Ja. Demnach ist nur rund 50 Prozent des sportlichen Erfolgs auf Geld zurückzuführen, die andere Hälfte auf nicht-monetäre Faktoren.

Zum Beispiel?

Management, Trainer, Taktik, Spielphilosophie, Kaderzusammenstellung, Scouting, Verletzungen, Schiedsrichterentscheidungen, Zufall, Glück. Wer hier die Komponenten, die beeinflussbar sind, für sich nutzt, hat auch als ärmerer Verein gute Erfolgsaussichten. Das zeigt der SC Freiburg seit Jahren. Oder auf der anderen Seite Manchester City und Paris St. Germain, die Unsummen investiert und die Champions League trotzdem noch nicht gewonnen haben. Nicht alles ist auf Geld zurückzuführen.

Und trotzdem scheinen vor allem finanzielle Werte zu zählen.

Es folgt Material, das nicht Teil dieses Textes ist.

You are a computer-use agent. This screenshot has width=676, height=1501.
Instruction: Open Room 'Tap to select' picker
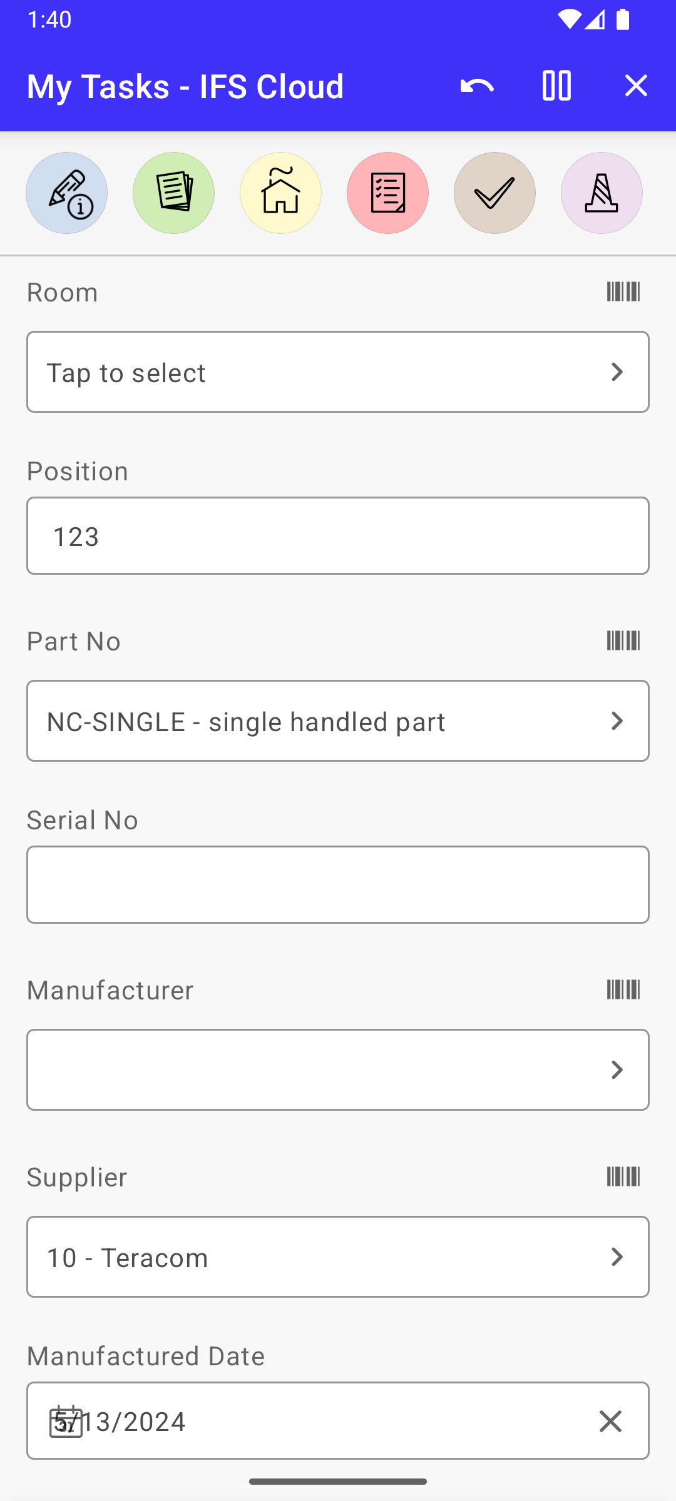coord(338,372)
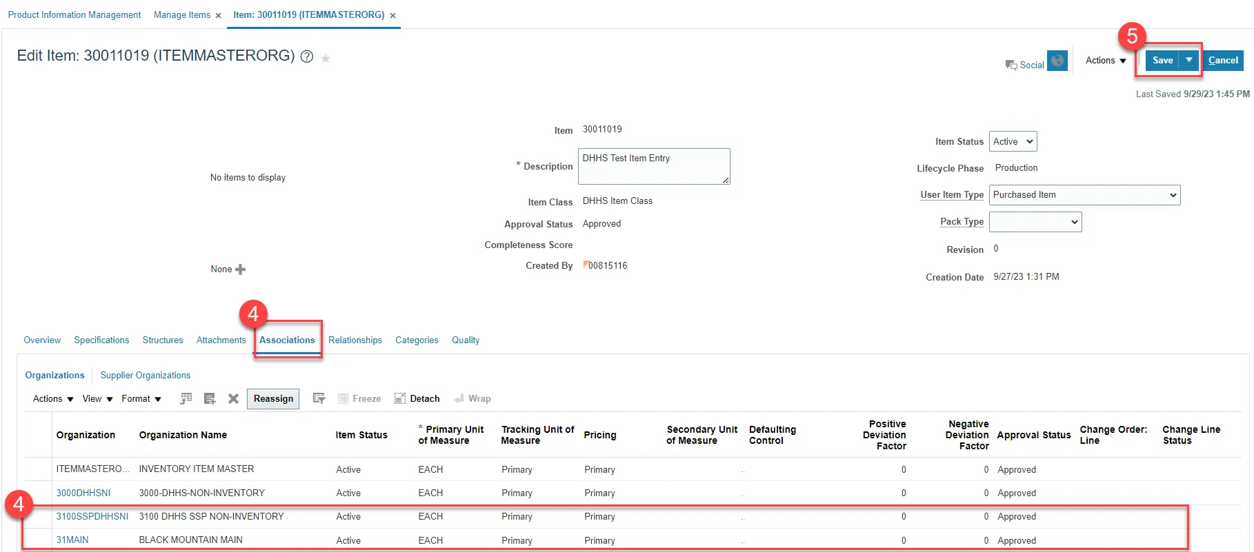This screenshot has height=552, width=1254.
Task: Open the table View menu
Action: coord(97,399)
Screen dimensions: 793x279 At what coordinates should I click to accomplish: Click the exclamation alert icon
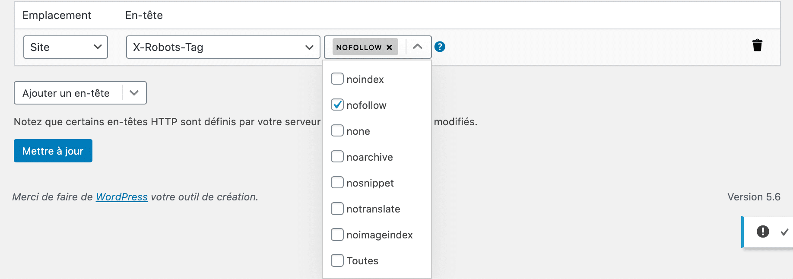tap(763, 231)

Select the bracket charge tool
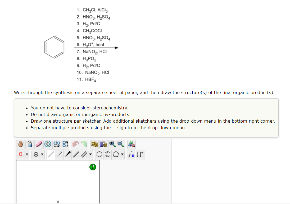coord(140,154)
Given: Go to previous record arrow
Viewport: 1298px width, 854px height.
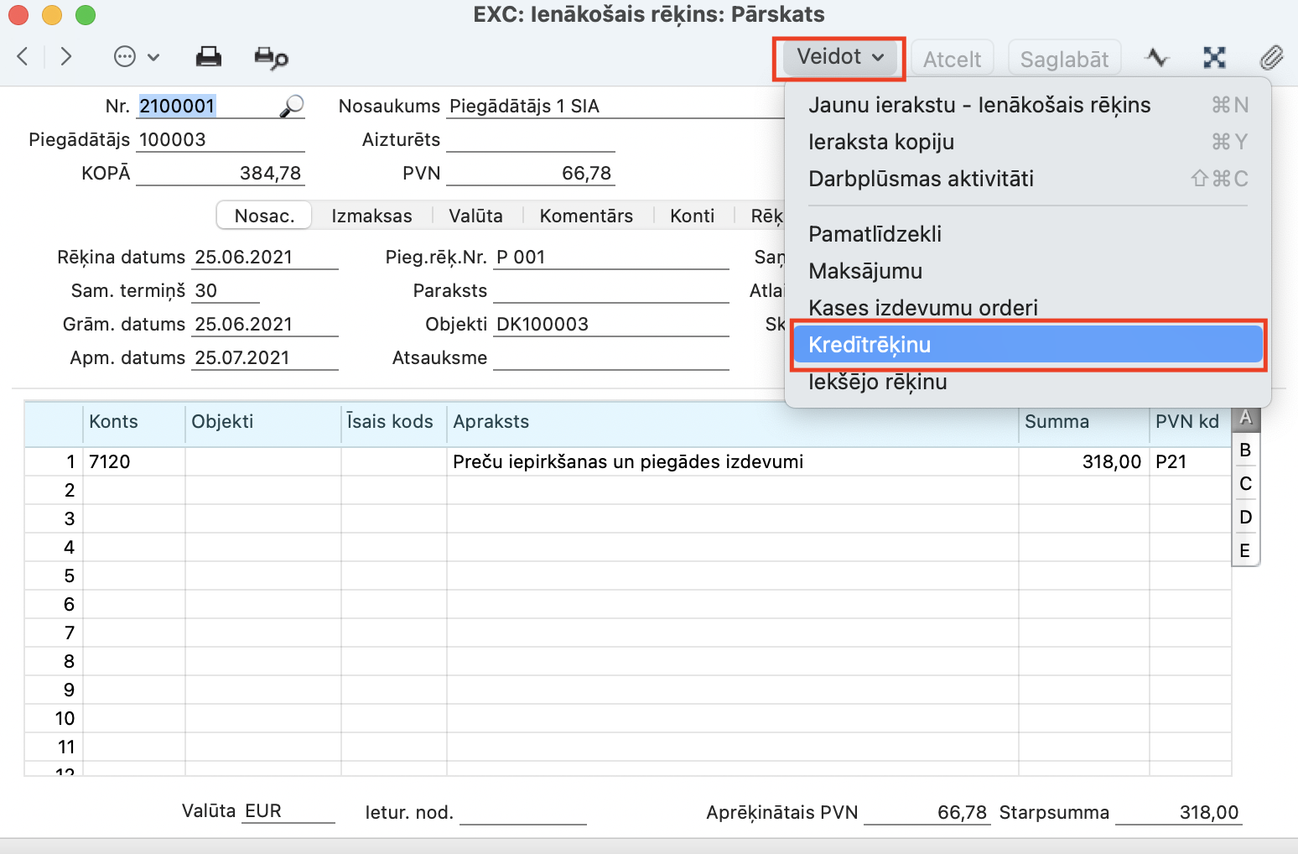Looking at the screenshot, I should coord(23,56).
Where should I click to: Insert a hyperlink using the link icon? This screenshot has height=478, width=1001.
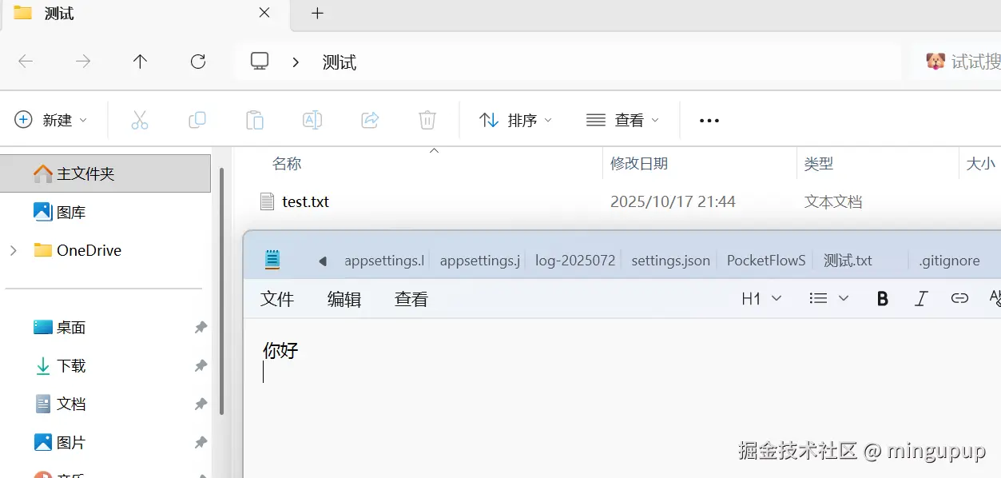959,297
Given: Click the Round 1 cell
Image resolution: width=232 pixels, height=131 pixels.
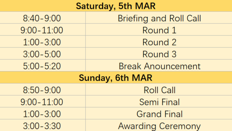Looking at the screenshot, I should tap(159, 30).
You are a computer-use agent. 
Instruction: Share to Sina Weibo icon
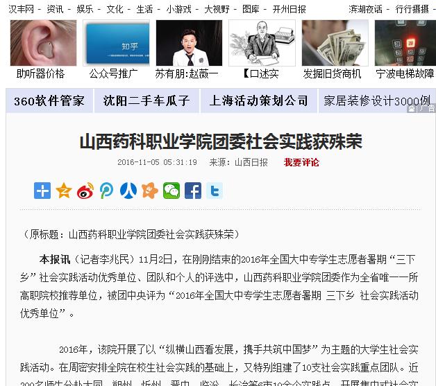[85, 191]
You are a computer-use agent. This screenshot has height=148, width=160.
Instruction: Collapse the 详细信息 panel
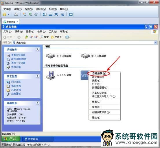coord(37,103)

Das stimmt. Es gab in den letzten Jahren nur eine Richtung – nach oben. Es ging vielfach nur darum, den Umsatz zu steigern. Da wurden einige Funktionäre geblendet vom eigenen Erfolg, und im Erfolg macht man bekanntlich die meisten Fehler. Der Profifußball ist zu abgehoben und selbstsüchtig. Er muss wieder bodenständiger werden, den Fans zugewandter und auch ein stückweit demütiger.

Wird das passieren?

Der Profifußball muss sich an dem messen lassen, was er inmitten der Corona-Pandemie versprochen hat. Er hat die einmalige Chance, sich jetzt tatsächlich zum Besseren zu ändern.